- [Text section]:
Having a discussion with @LebedevRI on irc this past couple of days about the state of Rawsamples.ch (in short, not good):
Dear Visitor
Rawsamples.ch is actually not up-to-date, as it was hijacked by a SQL-Injection and the database which belongs to the Joomla-CMS was corrupted. I’m very sorry about this, especially as I haven’t had an actual backup of the Database-Content. As long as you see this remark the repair of rawsamples.ch is ongoing and the content is not current (it is between Dec. 2015-Jan.2016). Stay tuned, I’m working on the content.
Thanks for your patience.
Jakob Rohrbach / Nov. 2nd. 2016
LebedevRI was asking me about possibly building out a replacement for the site that would continue its functionality.
As a first step I’ve gone ahead and scraped all of the files from the site and have stored them on the main site (https://pixls.us/files/rawsamples/files/ [6.8G total]). Don’t be fooled into grabbing the all_raws_rawsamples_ch.7z file, it’s missing stuff and is at least an order of magnitude smaller than it should be.
Archiving these files is all well and good, but the harder question is what a good long-term solution might be that will replicate the capabilities that the original site had (or maybe do it better).
<LebedevRI>:
but in the end it boils down to:
nice friendly ui to check whether all expected samples for a given camera available or not and upload missing
So I have a question for everyone (mostly @staff). What is a good solution moving forward to continue hosting and maintaining sample raw files? I was thinking primarily of two main approaches:
Use the forums. It’s relatively simple to setup a new category just for posting raw files. We have more than enough eyeballs to make sure any manual formatting of post titles or tags would be managed fine.

- [To be done]:
Write out, word for word, the passage of the forum thread about Rawsamples.ch that begins with "As a first step" and ends after "do it better).".

- [Extracted entries]:
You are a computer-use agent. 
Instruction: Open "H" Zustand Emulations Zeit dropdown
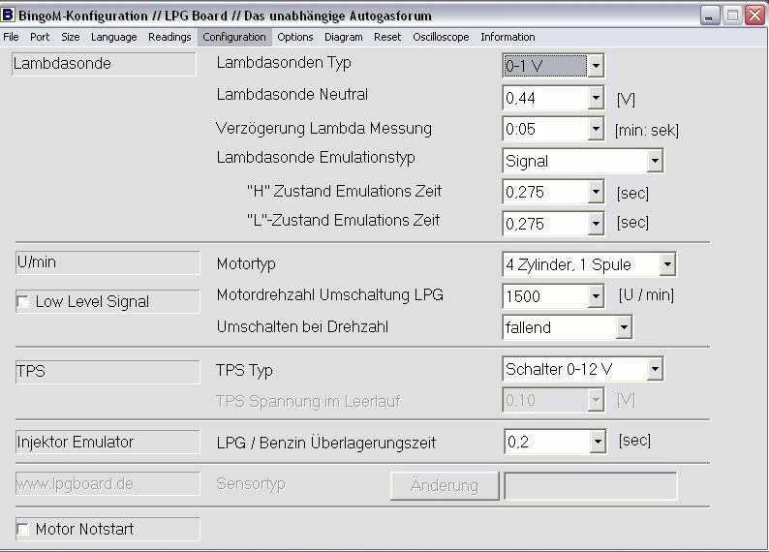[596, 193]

--

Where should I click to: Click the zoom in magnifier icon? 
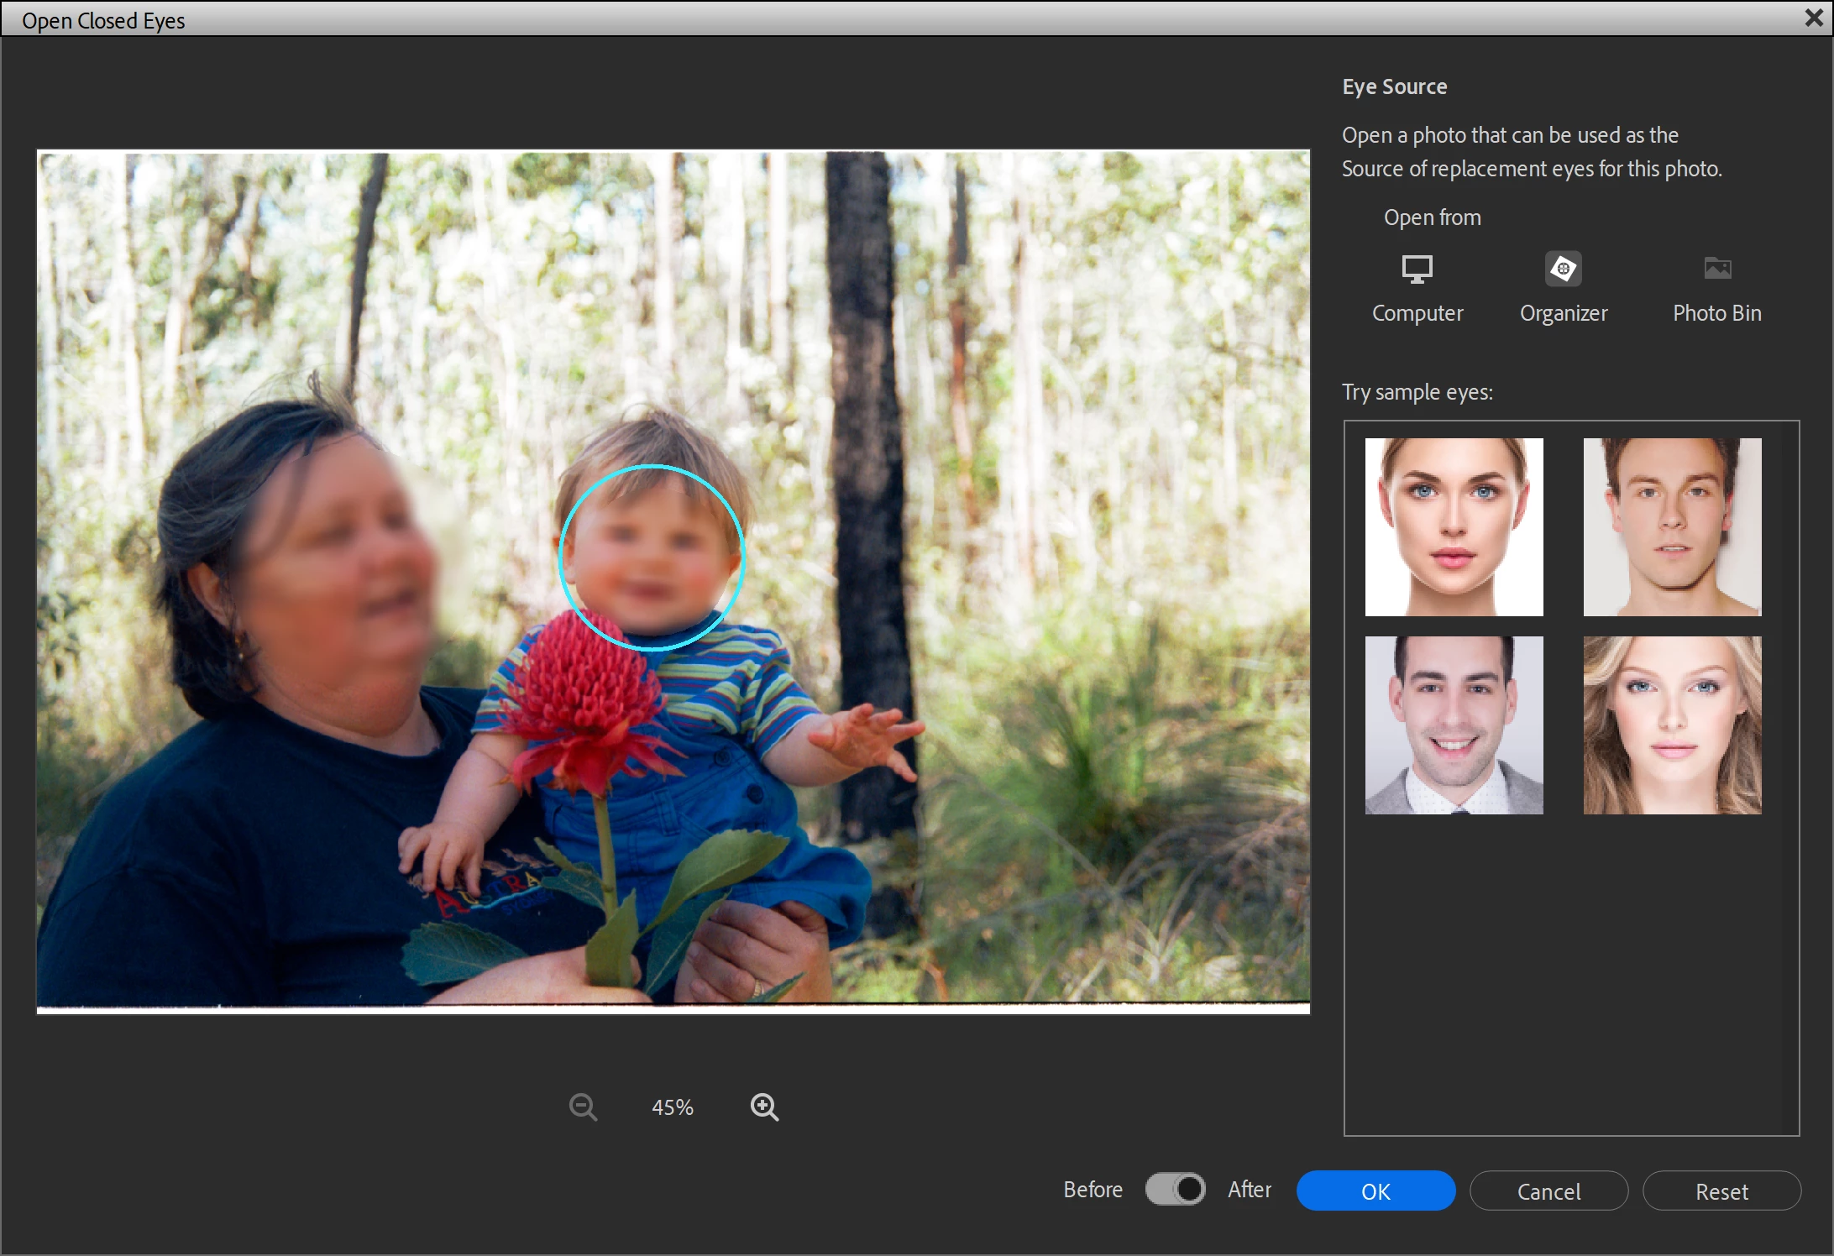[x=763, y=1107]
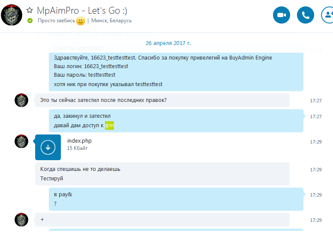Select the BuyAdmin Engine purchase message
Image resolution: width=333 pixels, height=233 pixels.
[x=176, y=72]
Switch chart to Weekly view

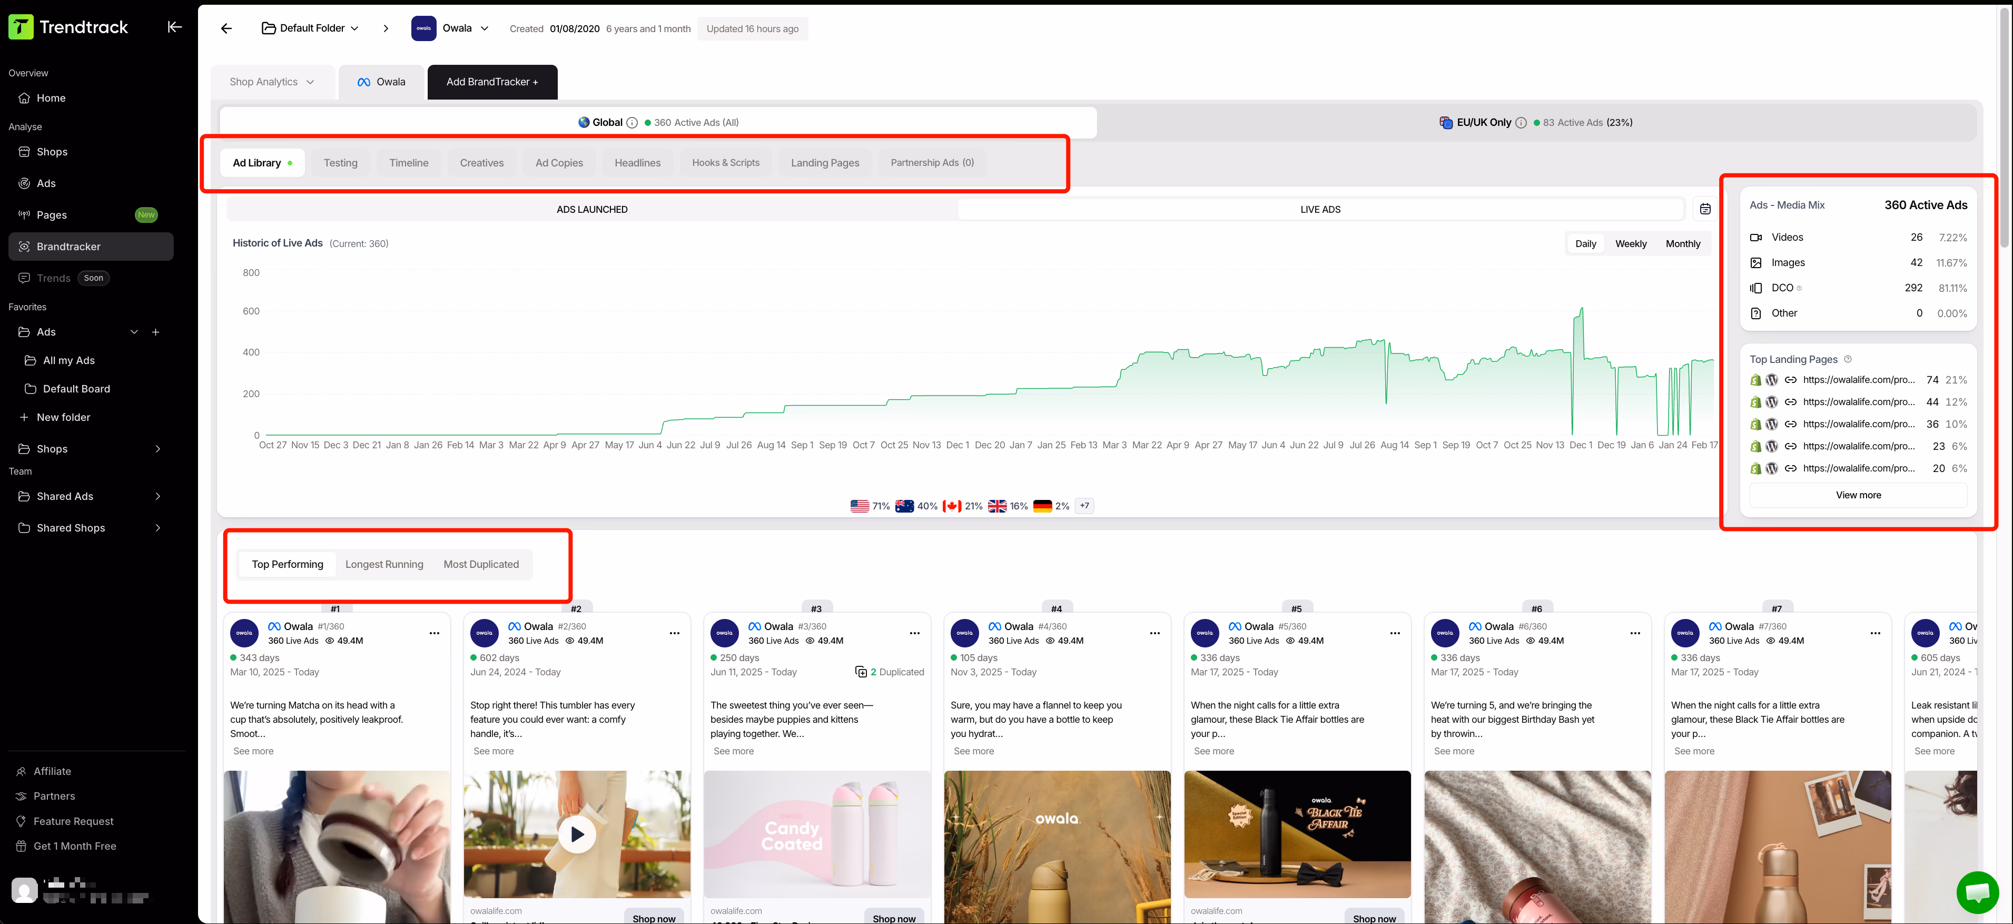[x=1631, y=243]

...

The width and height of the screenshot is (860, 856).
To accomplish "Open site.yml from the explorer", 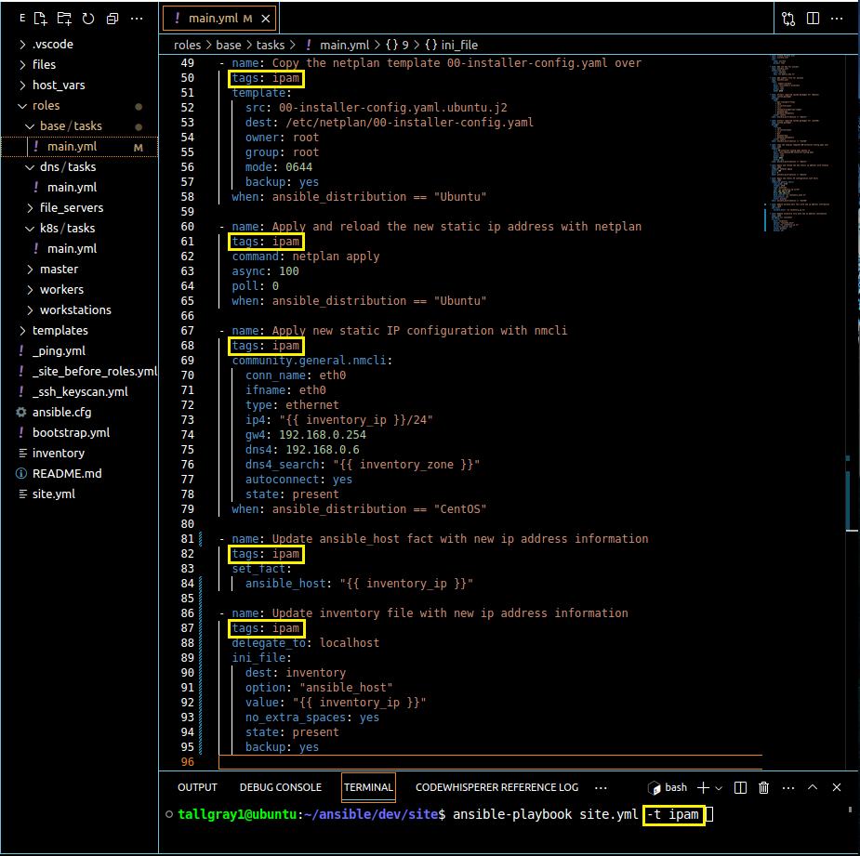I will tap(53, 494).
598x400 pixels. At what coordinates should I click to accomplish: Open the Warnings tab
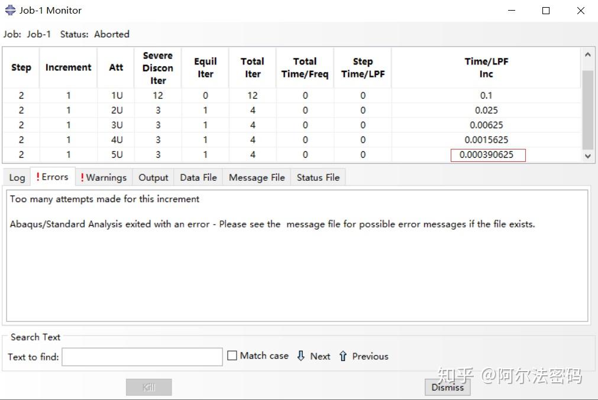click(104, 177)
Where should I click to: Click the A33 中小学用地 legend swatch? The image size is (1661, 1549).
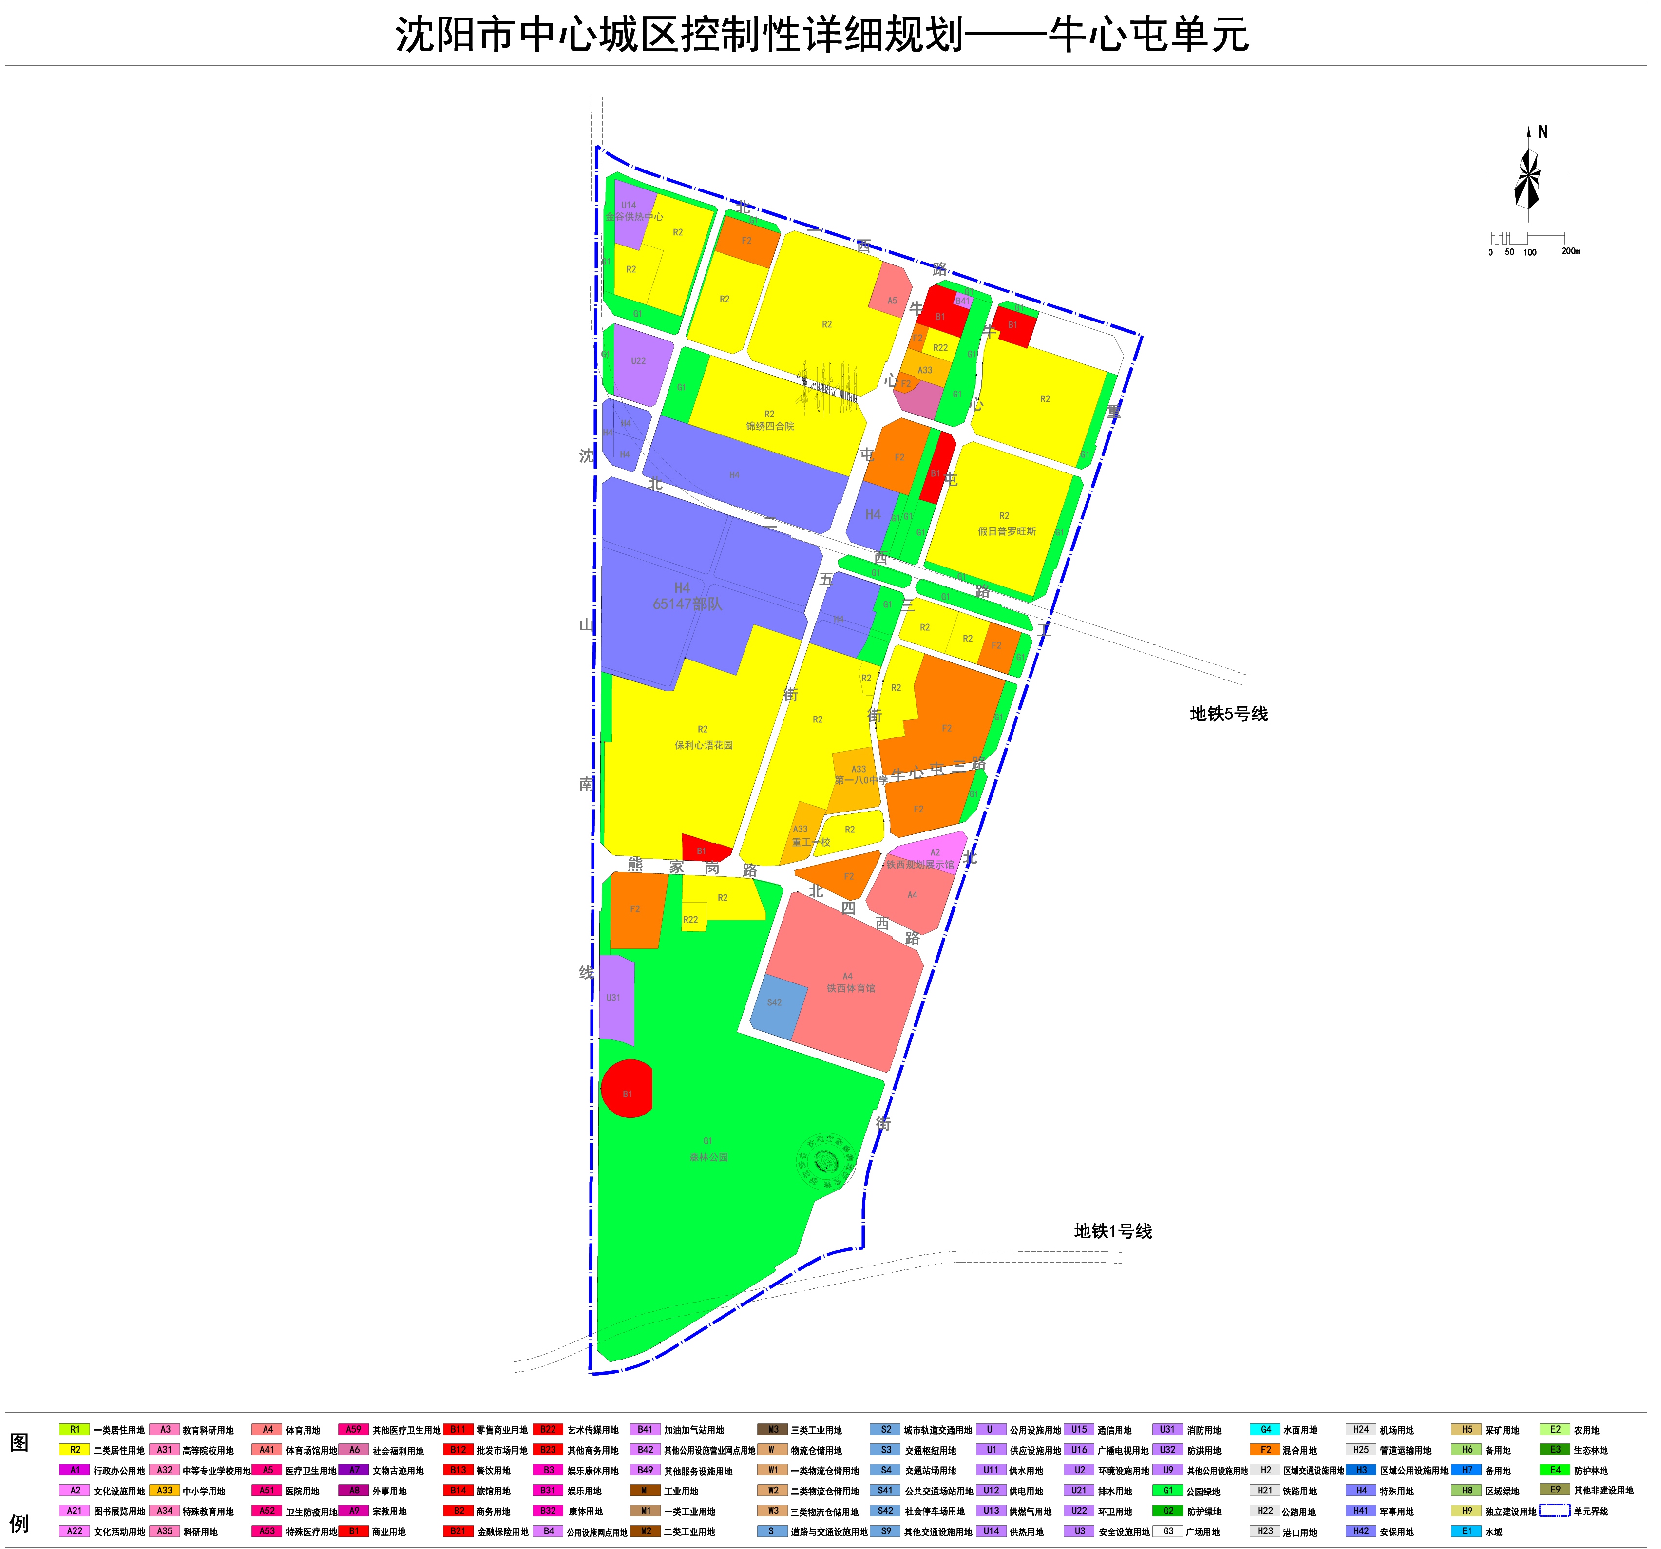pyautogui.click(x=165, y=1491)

- [Result]:
As a first step I’ve gone ahead and scraped all of the files from the site and have stored them on the main site (https://pixls.us/files/rawsamples/files/ [6.8G total]). Don’t be fooled into grabbing the all_raws_rawsamples_ch.7z file, it’s missing stuff and is at least an order of magnitude smaller than it should be.
Archiving these files is all well and good, but the harder question is what a good long-term solution might be that will replicate the capabilities that the original site had (or maybe do it better).